Let $x_1, x_2, . . . x_s$ be the outcomes of $s$ independent executions of the algorithm. Show that

$\frac{1}{s}$ $\displaystyle\sum_{i=1}^s x_i \frac{|E|(|V|-2)}{3}$ is an estimator of $|T_3|$.

I have to do this exercise in a university course of algorithms. The problem is I have no skills about statistics and the course doesn't give anything about this arguments, and I don't know neither how to start to prove this. Could someone give me help?

1

There are 1 best solutions below

6
On BEST ANSWER

The exercise is wrong in asking you to show that something is an estimator. There's nothing to show there, since you can use whatever quantity you want as an estimator for $|T_3|$. It's not part of the definition of an estimator that it bears any particular relationship to the estimated quantity. There are specific properties of an estimator, such as being unbiased, efficient or sufficient, which can be proven, but you can’t “show” that something is an estimator of $|T_3|$.

A reasonable guess at what they mean is that this is an unbiased estimator of $|T_3|$, i.e. that the expected value of this estimator is the true value of $|T_3|$.

To show that this is the case, first consider the simpler procedure of uniformly randomly selecting any of the $\binom{|V|}3$ potential triangles between any $3$ vertices. In this case, we'd expect to select a triangle of three existing edges with probability

$$ \frac{|T_3|}{\binom{|V|}3}\;, $$

so

$$ \frac1s\sum_{i=1}^sx_i\binom{|V|}3 $$

would be an unbiased estimator of $|T_3|$. Note that this procedure is equivalent to first uniformly randomly selecting a pair of vertices (i.e. a potential edge) and then uniformly randomly selecting a third, different vertex.
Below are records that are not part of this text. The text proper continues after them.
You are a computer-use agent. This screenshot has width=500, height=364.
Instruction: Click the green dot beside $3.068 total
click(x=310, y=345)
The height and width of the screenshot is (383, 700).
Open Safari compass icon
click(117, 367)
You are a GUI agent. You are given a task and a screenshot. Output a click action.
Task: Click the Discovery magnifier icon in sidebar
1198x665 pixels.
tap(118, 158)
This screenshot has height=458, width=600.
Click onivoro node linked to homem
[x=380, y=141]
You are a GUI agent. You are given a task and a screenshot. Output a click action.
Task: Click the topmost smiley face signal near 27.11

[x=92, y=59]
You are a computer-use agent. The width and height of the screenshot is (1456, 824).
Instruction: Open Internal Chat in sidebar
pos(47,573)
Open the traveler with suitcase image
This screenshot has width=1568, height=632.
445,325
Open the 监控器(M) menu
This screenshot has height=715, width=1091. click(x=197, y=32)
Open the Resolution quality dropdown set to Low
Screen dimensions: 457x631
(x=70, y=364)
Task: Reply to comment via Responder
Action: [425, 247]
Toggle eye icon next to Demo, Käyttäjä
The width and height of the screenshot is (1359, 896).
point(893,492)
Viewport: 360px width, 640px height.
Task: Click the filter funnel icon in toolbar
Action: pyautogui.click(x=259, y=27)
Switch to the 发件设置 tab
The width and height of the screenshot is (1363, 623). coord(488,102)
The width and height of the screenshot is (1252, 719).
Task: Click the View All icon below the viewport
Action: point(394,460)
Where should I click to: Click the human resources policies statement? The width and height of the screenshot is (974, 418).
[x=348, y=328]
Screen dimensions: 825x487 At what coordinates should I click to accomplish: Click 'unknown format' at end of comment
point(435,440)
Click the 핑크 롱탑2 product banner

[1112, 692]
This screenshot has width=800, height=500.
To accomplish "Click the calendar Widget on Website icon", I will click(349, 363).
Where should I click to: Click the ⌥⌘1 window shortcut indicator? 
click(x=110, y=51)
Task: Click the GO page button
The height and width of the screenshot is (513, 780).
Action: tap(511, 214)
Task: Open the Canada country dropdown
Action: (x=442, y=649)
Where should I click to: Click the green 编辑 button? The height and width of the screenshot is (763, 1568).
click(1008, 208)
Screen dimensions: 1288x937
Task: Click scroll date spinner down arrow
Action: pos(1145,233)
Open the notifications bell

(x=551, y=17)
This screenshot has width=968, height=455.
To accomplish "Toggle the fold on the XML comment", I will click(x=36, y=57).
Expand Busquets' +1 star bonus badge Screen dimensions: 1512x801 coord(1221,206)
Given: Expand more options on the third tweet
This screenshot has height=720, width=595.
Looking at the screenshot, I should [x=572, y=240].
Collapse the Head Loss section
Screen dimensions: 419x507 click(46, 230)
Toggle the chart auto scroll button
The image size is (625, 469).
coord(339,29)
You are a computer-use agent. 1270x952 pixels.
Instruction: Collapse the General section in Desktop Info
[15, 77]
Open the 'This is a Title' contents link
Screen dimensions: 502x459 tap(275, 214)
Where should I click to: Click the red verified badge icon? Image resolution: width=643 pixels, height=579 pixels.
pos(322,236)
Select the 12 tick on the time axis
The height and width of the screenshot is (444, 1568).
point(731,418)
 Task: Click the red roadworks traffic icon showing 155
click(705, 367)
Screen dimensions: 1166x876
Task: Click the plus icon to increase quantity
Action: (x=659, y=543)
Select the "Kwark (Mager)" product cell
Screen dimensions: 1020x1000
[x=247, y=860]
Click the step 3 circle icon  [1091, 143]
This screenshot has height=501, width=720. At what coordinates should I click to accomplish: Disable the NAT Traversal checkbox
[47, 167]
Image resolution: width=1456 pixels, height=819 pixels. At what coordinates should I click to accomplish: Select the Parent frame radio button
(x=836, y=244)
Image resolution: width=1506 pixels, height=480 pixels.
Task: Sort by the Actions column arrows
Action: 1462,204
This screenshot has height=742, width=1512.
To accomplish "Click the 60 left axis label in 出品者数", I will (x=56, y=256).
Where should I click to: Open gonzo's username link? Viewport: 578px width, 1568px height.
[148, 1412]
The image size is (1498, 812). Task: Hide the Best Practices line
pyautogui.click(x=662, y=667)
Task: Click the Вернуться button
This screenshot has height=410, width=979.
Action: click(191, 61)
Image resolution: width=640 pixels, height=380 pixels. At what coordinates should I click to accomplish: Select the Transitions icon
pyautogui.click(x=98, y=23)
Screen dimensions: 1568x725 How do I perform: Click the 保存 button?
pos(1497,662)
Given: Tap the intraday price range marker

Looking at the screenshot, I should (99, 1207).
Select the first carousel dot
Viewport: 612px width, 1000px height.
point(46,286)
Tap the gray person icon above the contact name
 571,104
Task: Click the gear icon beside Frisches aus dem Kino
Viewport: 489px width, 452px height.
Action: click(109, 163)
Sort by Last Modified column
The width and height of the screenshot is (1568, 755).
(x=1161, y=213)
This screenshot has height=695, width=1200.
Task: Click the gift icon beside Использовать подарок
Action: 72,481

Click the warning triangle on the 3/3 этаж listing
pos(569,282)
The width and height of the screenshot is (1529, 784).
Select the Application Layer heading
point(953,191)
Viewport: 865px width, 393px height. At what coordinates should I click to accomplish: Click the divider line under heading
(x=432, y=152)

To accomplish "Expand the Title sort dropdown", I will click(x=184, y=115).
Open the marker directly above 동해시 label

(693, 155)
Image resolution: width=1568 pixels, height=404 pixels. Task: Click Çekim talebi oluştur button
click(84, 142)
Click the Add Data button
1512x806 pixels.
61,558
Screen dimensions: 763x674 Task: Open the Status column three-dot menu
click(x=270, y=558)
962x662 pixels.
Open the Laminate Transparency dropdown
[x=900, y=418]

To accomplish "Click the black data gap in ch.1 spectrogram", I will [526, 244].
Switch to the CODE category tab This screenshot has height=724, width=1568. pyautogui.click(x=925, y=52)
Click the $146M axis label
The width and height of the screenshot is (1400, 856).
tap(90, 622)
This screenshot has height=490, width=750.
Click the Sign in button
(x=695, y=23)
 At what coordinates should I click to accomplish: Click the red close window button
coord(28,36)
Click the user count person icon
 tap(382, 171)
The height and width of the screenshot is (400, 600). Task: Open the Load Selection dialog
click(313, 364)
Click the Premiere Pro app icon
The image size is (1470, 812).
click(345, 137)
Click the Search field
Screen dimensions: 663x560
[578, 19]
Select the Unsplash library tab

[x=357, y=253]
That suggests a more efficient approach: Since the contribution to the estimator from the sum will be $0$ if we select a pair of vertices that aren’t connected by an edge, we can instead uniformly randomly select an existing edge. The result is the procedure specified in the exercise. We're now ignoring the zero contributions from vertex pairs not connected by an edge; we're still uniformly sampling the remaining contributions from vertex pairs connected by an edge, but by a factor

$$ \frac{\binom{|V|}2}{|E|} $$

more often than before. Thus the expected value of $x_i$, i.e. the probability of sampling a triangle, is now

$$ \frac{|T_3|}{\binom{|V|}3}\cdot\frac{\binom{|V|}2}{|E|}=\frac3{|E|(|V-2|)}\cdot|T_3|\;, $$

and so

$$ \frac1s\sum_{i=1}^sx_i\frac{|E|(|V-2|)}3 $$

has expected value $|T_3|$ and is thus an unbiased estimator of $|T_3|$.